■ The request
Arrange the data from the line containing "Where should I" through the end of the data as a Markdown table with the columns "Row" and "Line". Number each row, and leave out any blank lines.

________________

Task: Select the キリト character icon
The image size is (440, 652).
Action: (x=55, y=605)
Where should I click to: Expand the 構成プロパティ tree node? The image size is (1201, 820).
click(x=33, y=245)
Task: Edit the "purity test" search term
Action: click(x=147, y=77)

________________

■ Final result
| Row | Line |
|---|---|
| 1 | Where should I click to: Expand the 構成プロパティ tree node? The image size is (1201, 820). |
| 2 | click(x=33, y=245) |
| 3 | Task: Edit the "purity test" search term |
| 4 | Action: click(x=147, y=77) |